Литмир - Электронная Библиотека
Содержание  
A
A

В другой части великого города многочисленная толпа, водрузившая знамя Веспасиана и уже понесшая урон, который скорее усилил ее ярость, чем ослабил пыль, надвигалась в стройном порядке, разделившись на три дивизии и строго соблюдая военную тактику. Сады Саллюстия, устроенные этим изящным и остроумным сенсуалистом вовсе не для битвы и кровопролития, сделались театром упорной борьбы. Одной из трех дивизий удалось разместиться внутри стен, и тогда битва, доселе происходившая только снаружи, началась в самом сердце римской столицы. Граждане видели ожесточенную войну в своих домах, видели, как родная им улица багровела от крови, как бледный солдат спотыкался на пороге той двери, где обыкновенно играли дети, видели разбросанные члены убитых вокруг того источника, где с весельем собирались девушки в летние вечера. Но хуже всего было то, что они видели, как вместо сердечных объятий между друзьями и соотечественниками братная рука умерщвляла брата.

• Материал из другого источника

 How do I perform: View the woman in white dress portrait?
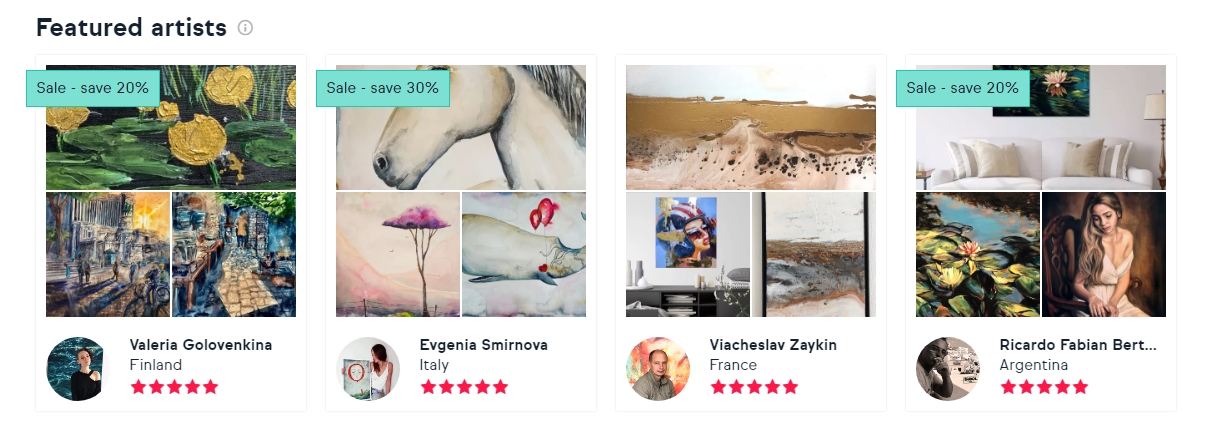tap(1104, 254)
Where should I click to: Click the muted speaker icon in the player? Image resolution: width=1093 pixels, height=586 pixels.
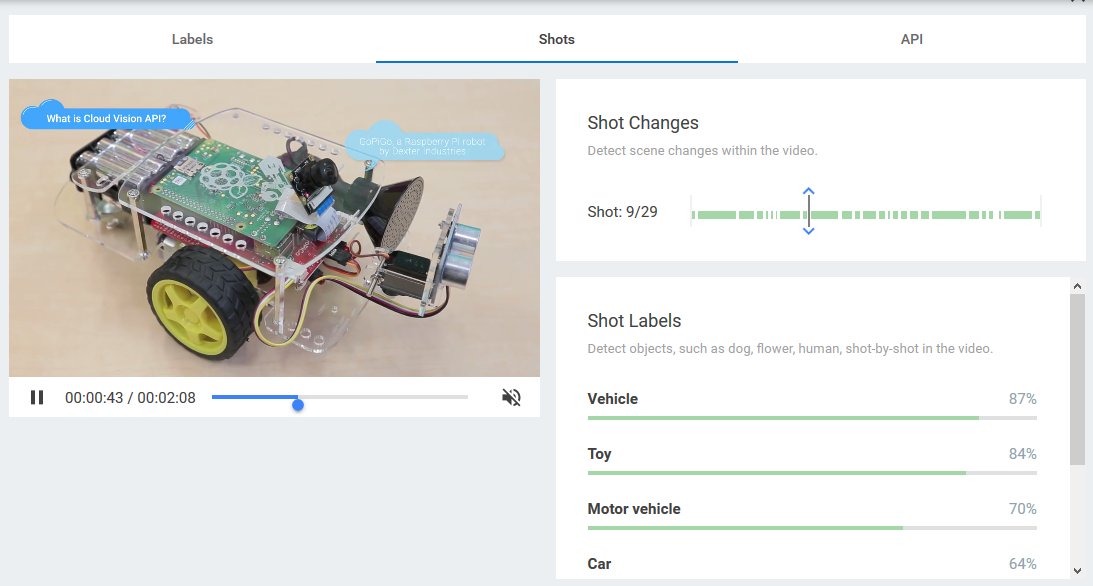pos(511,397)
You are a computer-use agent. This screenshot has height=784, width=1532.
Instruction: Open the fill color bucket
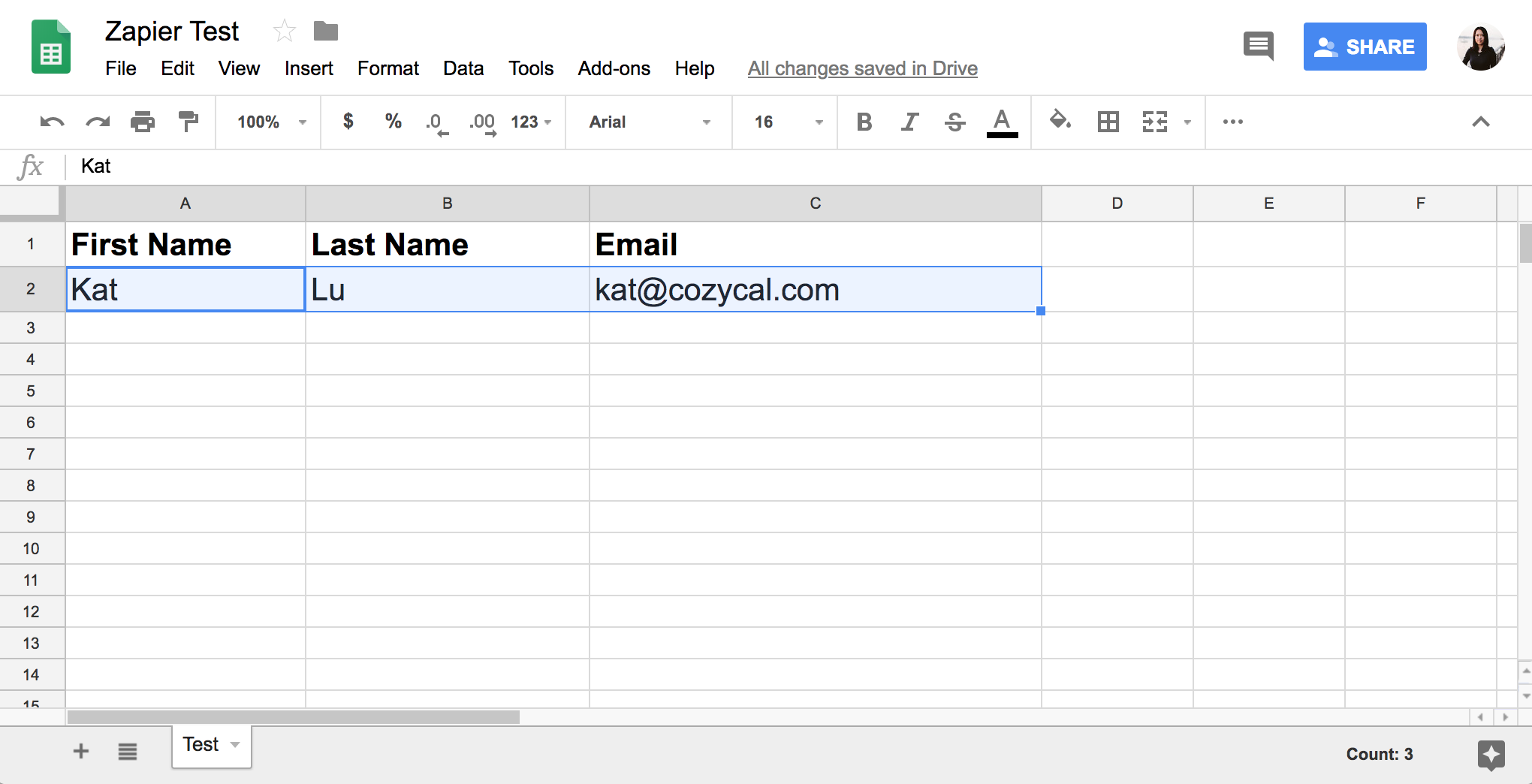click(x=1060, y=121)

Подобные ужасы могли только еще более деморализовать народ, уже с головой ушедший в жестокость, порок и беззаконие. Приученный к кровопролитиям ужасными зрелищами амфитеатра, римский гражданин не знал другого столь живого наслаждения, как созерцание агонии одного из себе подобных, пораженного жестокой смертью. Народ, казалось, смотрел на битву, происходившую на улице, как на увлекательную игру, предлагаемую для его развлечения. Шумные крики воодушевляли сражающихся, когда одна из двух сторон ослабевала в смертной схватке и теряла твердую почву. «Euge! Bene!..» — раздавалось со всех сторон для одобрения их, как будто это были нанятые гладиаторы, зарабатывающие свой ужасный кусок хлеба на арене. Что здесь было всего ужаснее, это то, что когда какой-нибудь раненый солдат тащился в дом, чтобы избежать смерти, то вместо того, чтобы оказать ему помощь, его встречали криками ярости и снова толкали на улицу, чтобы победители могли убить его согласно неумолимым законам амфитеатра.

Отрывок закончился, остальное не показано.